Definition of abbreviations: n, number; LOD, limit of detection; CE, cell equivalents; GM, geometric mean; GSD, geometric standard deviation; SD, standard deviation.

^aThe percentage denotes the proportion of samples above the detection limit of the specific microbe or microbial components (total number: (1) endotoxin and glucan assays (n/n, respectively): the random sample (196/150), atopics (107/100), non-atopics (99/-); (2) microorganisms: the random sample (n = 192), atopics (n = 98), non-atopics (n = 96). Samples below the LOD (limit of detection) were assigned half of the LOD value (endotoxin (4.5 EU/m²); β-(1,3)-D-glucan (0.18 µg/m²); LOD for microorganisms, please see table S1). The β-(1,3)-D-glucan assay was not performed in non-atopics.

^bt-test for differences in GM between microbial exposures in the different study groups. A p-value ≤0.05 in bold denotes a statistical significant difference between the atopis and non-atopics.

^cDiversity denotes the number of different microorganism groups detected (range; 3–14).

Household dampness, allergy, asthma and lung function

Self-reported mould odor was positively associated with wheezing in atopics (OR 6.05; 95%CI 1.19 to 30.7) (Table S5). Additionally, moisture damage was associated with increased doctor-diagnosed asthma, self-reported asthma, and wheeze, although this was only statistical significant for self-reported asthma in atopics (OR 3.52; 95%CI 1.01 to 12.7) (Figure 2).
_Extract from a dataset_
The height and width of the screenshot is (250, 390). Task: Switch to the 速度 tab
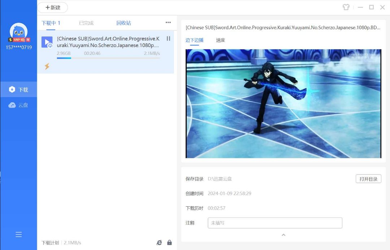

When performing an overall analysis focusing on a potential interaction between dampness indicators and atopy on asthma outcomes, interaction was not found neither with mould odor (p = 0.44) nor with moisture damage (p = 0.15). No statistical significant associations were observed between dampness indicators and lung function and allergic diseases other than asthma, except for a lower zFVC in non-atopics reporting mould odor (β-coeff. −0.04; 95%CI −0.07 to −0.01).

Figure 2.

Associations of moisture damage with allergy, asthma and lung function in the random sample, atopics and non-atopics.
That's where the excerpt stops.